I came across a letter written by Mrs Brian Shaw, of Sotik, in the early days of white settlement in Kenya. The hardships the settlers faced were enormous. When Brian Shaw developed acute appendicitis a doctor and nurse had to come from Nakuru, while friends and neighbours rallied round. The only table in the district big enough to be an operating table was brought to the Shaw house, and car spotlights were rigged up in the bay window of the bedroom so that if the doctor arrived after dark he could operate at once. Dr Tennant from Nakuru duly arrived. He had set out wearing spats and a carnation in his buttonhole, accompanied by a nurse in spotless white. When they arrived, having had to abandon two cars stuck in the mud and finally having reached the farm in a third, they were covered in mud to the knees. It was then discovered that the anaesthetic had been forgotten, at Kericho. The district Officer volunteered to get it and went back over thirty miles of dreadful roads. The operation was performed successfully. Mrs Shaw was at the time expecting her second baby in three weeks’ time and could do no lifting. The nearest she could get for a trained nurse was a failed probationer from St Thomas’s, who turned out to be kindness itself.

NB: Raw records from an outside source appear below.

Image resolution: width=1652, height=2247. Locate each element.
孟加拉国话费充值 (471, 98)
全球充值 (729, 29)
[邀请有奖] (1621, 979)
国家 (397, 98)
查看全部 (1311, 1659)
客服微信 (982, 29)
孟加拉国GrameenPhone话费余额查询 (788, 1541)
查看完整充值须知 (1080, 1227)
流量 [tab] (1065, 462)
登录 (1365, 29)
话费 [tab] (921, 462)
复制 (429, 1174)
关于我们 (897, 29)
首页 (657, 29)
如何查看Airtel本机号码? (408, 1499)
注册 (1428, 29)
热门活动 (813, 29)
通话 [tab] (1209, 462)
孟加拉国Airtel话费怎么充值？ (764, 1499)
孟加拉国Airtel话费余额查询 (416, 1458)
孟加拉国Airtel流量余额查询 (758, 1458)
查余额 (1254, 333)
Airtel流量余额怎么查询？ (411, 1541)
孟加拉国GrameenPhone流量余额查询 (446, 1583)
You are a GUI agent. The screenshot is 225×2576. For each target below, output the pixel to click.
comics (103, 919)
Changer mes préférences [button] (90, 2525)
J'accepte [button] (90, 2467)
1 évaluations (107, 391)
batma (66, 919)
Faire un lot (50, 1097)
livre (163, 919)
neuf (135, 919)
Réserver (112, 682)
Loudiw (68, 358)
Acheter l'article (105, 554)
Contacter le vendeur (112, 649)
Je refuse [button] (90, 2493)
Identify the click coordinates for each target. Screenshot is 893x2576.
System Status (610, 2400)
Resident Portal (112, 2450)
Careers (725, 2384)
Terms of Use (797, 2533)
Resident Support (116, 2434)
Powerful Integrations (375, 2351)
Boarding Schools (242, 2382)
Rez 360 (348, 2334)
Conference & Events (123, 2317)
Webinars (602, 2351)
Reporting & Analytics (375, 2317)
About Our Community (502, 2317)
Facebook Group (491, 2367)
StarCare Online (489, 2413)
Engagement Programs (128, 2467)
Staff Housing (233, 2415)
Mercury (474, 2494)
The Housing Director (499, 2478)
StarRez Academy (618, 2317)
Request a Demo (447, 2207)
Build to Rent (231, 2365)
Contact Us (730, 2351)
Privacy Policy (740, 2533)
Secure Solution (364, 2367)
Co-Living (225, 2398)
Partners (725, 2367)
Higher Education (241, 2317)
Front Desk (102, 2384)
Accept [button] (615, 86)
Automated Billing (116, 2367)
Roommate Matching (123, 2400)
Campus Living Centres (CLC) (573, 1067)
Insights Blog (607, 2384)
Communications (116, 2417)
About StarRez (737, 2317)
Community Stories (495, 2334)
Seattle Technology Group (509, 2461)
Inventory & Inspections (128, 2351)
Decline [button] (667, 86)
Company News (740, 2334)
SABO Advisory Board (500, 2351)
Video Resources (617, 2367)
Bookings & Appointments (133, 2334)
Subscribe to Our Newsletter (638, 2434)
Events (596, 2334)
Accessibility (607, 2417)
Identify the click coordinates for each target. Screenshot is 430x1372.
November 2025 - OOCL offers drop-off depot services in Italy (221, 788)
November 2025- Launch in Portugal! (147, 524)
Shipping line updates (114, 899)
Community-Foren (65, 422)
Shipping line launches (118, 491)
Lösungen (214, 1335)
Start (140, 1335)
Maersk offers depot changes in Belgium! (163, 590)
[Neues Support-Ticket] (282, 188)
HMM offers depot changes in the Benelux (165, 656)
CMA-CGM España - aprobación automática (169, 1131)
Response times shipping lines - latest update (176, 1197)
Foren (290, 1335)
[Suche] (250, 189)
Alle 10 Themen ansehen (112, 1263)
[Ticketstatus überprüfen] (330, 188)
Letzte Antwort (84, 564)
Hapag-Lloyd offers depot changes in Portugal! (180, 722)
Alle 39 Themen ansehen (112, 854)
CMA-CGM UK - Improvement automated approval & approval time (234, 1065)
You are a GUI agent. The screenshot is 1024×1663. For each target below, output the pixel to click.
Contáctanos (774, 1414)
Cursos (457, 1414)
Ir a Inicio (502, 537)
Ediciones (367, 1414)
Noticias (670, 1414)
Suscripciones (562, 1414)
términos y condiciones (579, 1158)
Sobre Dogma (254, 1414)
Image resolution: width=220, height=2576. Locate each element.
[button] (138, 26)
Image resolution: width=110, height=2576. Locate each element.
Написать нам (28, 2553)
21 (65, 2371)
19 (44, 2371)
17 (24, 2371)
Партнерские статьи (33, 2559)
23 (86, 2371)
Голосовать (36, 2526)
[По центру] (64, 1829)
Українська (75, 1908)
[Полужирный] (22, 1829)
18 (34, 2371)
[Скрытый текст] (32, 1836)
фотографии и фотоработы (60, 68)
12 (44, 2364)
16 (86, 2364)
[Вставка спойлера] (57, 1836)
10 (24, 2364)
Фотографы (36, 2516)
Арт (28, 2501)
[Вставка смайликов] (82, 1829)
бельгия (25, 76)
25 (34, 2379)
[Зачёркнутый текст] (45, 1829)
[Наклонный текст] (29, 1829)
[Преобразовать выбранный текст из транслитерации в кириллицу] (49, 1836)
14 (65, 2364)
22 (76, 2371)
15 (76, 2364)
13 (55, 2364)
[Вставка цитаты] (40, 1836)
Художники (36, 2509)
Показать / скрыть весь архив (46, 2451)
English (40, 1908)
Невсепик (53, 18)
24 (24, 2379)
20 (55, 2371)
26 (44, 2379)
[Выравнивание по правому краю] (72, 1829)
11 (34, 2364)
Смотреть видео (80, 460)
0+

It was indeed fortunate that the Shaws had a party-line telephone, common in Kenya in those days. In this case eleven houses were connected. Phone meetings could be held, when all eleven could talk to each other and relieve their loneliness. In these early days communication was difficult. In Nairobi coloured flags were flown from the roof of the Post Office to indicate the arrival at Aden of a mail boat from Europe. This showed that it was time to post mail to go back to Europe. When incoming mail arrived, a differently coloured flag indicated it was ready for collection. At night-time a similar series of coloured lights indicated the same thing.